Si les pays anglophones de tradition minière comptent quelques grands entrepreneurs, tels le Ghanéen Sam Jonah, patron charismatique d'Ashanti Goldfields (fusionné avec AngloGold en 2004), ou le Sud-Africain Patrice Motsepe, président d'African Rainbow Minerals, ailleurs, ils se font rares. Mais les choses pourraient changer, avec l'africanisation des cadres du secteur, un mouvement lancé dans le sillage de la politique sud-africaine du Black Economic Empowerment visant à renforcer le poids des Noirs dans les entreprises. «Je vois de plus en plus d'Africains qui participent et gèrent de grands projets. Il y a une montée en puissance de décideurs locaux, c'est indéniable», observe l'avocat Thierry Lauriol, responsable des questions minières au sein du cabinet Jeantet.
Formations «maisons»
«Quand j'ai commencé à travailler dans le secteur, chez le sud-africain Randgold Resources, j'ai été l'un des premiers originaires du continent à être directeur pays, au Mali. Aujourd'hui, tous les titulaires des postes de ce niveau sont africains », observe le Sénégalais Aziz Sy, vice-président de la junior canadienne Oromin Explorations pour les opérations au Sénégal. «C'est dans l'intérêt des majors de faire émerger des cadres africains : ils connaissent le milieu et les rouages de l'administration... et puis ils coûtent moins cher ! » ajoute ce géologue formé à l'Institut des sciences de la terre de Dakar.
Pour Igor Rochette, responsable en recrutement chez Michael Page pour le secteur minier, «certaines majors du secteur [comme Vale, BHP Billiton ou Rio Tinto] préfèrent souvent un cadre africain, quitte à être moins exigeantes sur certaines compétences, et misent ensuite sur des formations "maison". Elles favorisent aussi leur mobilité, les envoyant dans leurs différentes filiales pour les faire monter en compétence », indique-t-il. «Chez Vale, en 2009, il n'y avait que six responsables africains au sein de la direction Afrique australe et pas un seul directeur général. Aujourd'hui, nous sommes deux directeurs généraux et treize responsables de secteur mozambicains», se félicite Amado Mabasso, directeur général en charge des activités support pour le groupe brésilien à Maputo, qui doit être prochainement envoyé en formation au Massachusetts Institute of Technology.

- [À FAIRE]
1) Reproduisez fidèlement le passage du texte sur les cadres africains du secteur minier qui commence à « Pour Igor Rochette, responsable » et se termine à « Institute of Technology. ».
2) Poursuivez le texte sur l'africanisation des cadres du secteur minier à partir de l'endroit où il s'arrête.
Les données ci-dessous proviennent d'une source sans rapport avec le texte.

- [DONNÉES FOURNIES]
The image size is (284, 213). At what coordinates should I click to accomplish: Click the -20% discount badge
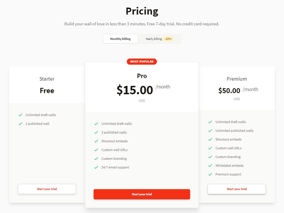pyautogui.click(x=168, y=39)
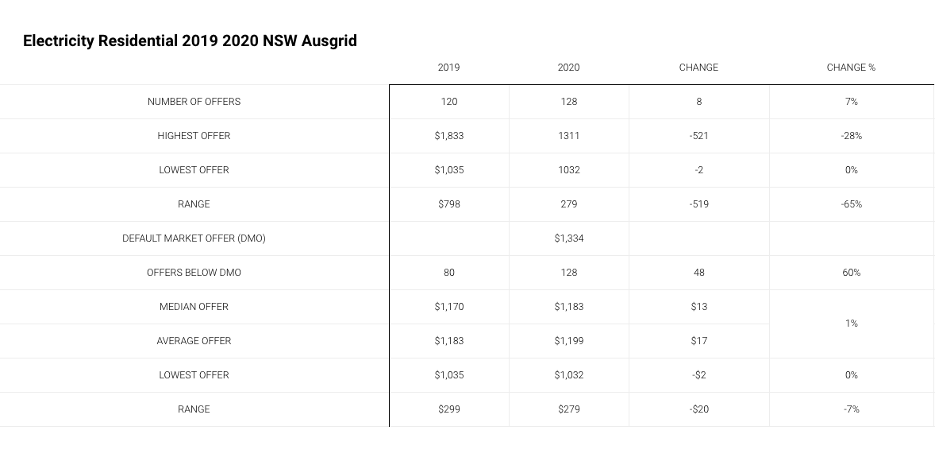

- [RÉSULTATS DANS L'ORDRE]
1)
Pour Igor Rochette, responsable en recrutement chez Michael Page pour le secteur minier, «certaines majors du secteur [comme Vale, BHP Billiton ou Rio Tinto] préfèrent souvent un cadre africain, quitte à être moins exigeantes sur certaines compétences, et misent ensuite sur des formations "maison". Elles favorisent aussi leur mobilité, les envoyant dans leurs différentes filiales pour les faire monter en compétence », indique-t-il. «Chez Vale, en 2009, il n'y avait que six responsables africains au sein de la direction Afrique australe et pas un seul directeur général. Aujourd'hui, nous sommes deux directeurs généraux et treize responsables de secteur mozambicains», se félicite Amado Mabasso, directeur général en charge des activités support pour le groupe brésilien à Maputo, qui doit être prochainement envoyé en formation au Massachusetts Institute of Technology.

2)
Reste que, entre cette africanisation de l'encadrement des groupes internationaux et l'émergence de sociétés locales, il y a un grand pas. «La prépondérance des sociétés étrangères dans le secteur minier perdure, car elles ont les financements et la technologie. Les intérêts africains se manifestent dans la prise de permis, mais ils recherchent ensuite très vite des partenaires. Il faudra du temps pour voir émerger des champions continentaux », estime Me Lauriol.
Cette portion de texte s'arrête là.